§ **GOAL**: Please copy word for word the passage of the Melilla border article below, starting with "A few days ago, around" and going on through "the Mediterranean coast.".

§ **TEXT EXCERPT**:
----
A few days ago, around 2,000 African migrants stormed the border fence between Morocco and the Spanish enclave of Melilla. The stampede and clash with Moroccan border police left more than 20 migrants dead and dozens more injured.
Images of the dead littering the ground were a haunting reminder of the urgency to discuss the migrant crisis honestly and seriously. For years we have been inundated with news of migrants drowning in the Mediterranean Sea. We see footage of the survivors rushing together onto rescue ships, happy to be alive and on their way to the ‘promised land’. We hear of migrants hiding in the landing gear of planes falling dead at airports in Europe. We hear of migrants dying in the Sahara desert as they risk everything to reach the Mediterranean coast.
----
§ **LISTED RECORDS**:

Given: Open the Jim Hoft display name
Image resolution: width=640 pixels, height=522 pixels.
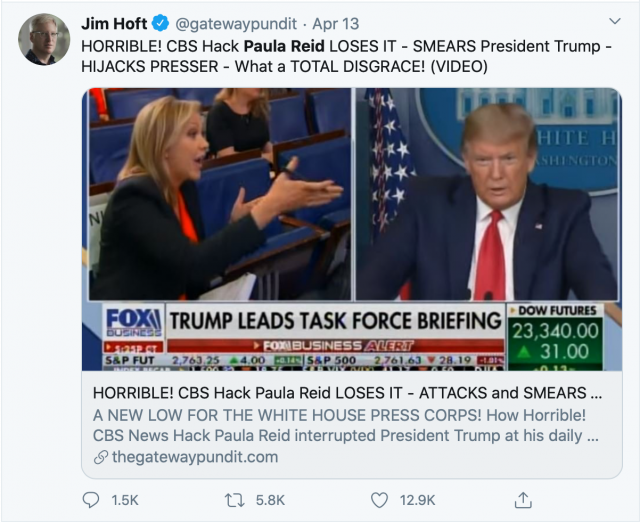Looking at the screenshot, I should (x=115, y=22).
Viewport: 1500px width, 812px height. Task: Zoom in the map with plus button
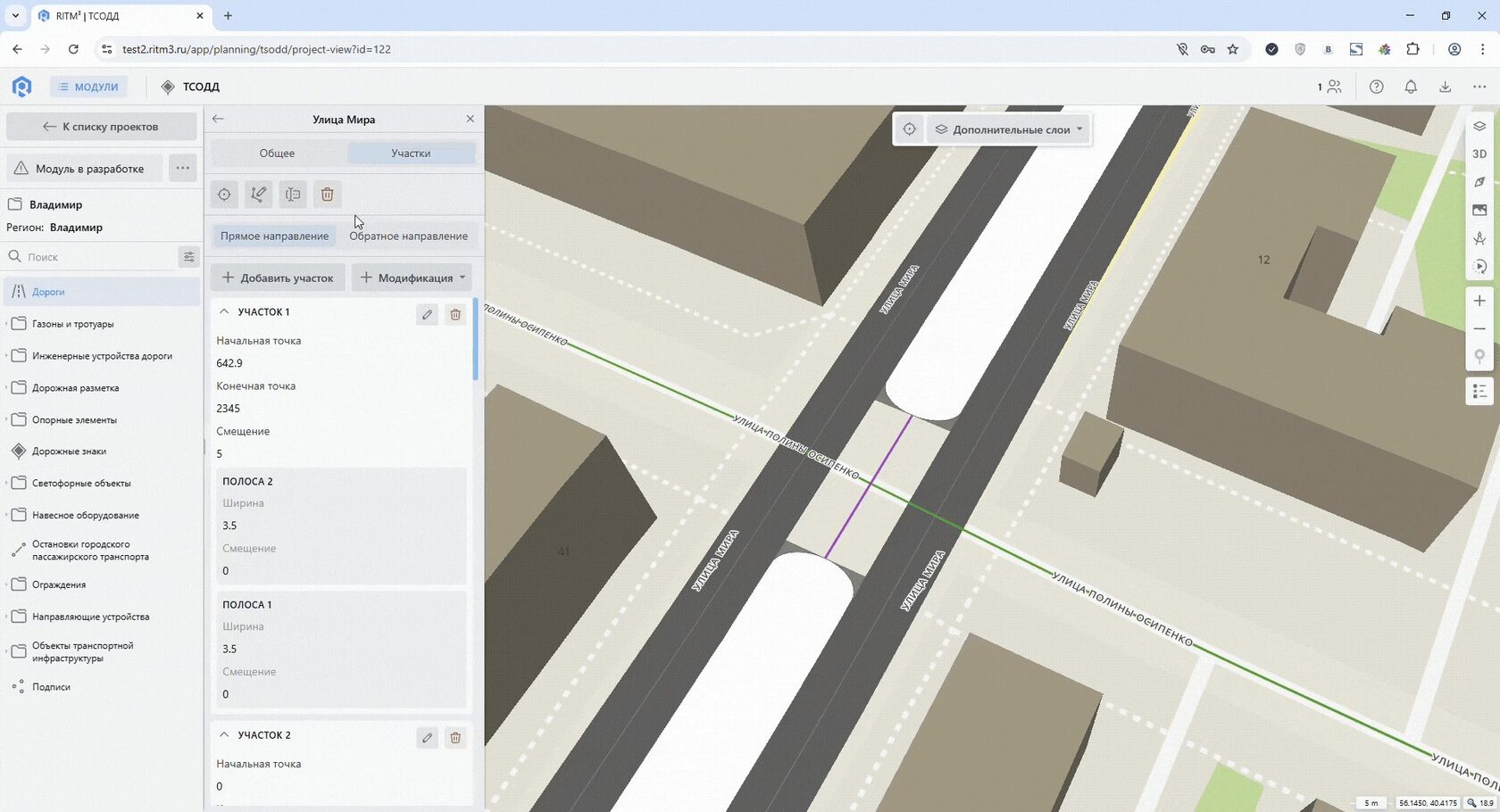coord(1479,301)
----
§ **CORRECT ANSWER**:
A few days ago, around 2,000 African migrants stormed the border fence between Morocco and the Spanish enclave of Melilla. The stampede and clash with Moroccan border police left more than 20 migrants dead and dozens more injured.
Images of the dead littering the ground were a haunting reminder of the urgency to discuss the migrant crisis honestly and seriously. For years we have been inundated with news of migrants drowning in the Mediterranean Sea. We see footage of the survivors rushing together onto rescue ships, happy to be alive and on their way to the ‘promised land’. We hear of migrants hiding in the landing gear of planes falling dead at airports in Europe. We hear of migrants dying in the Sahara desert as they risk everything to reach the Mediterranean coast.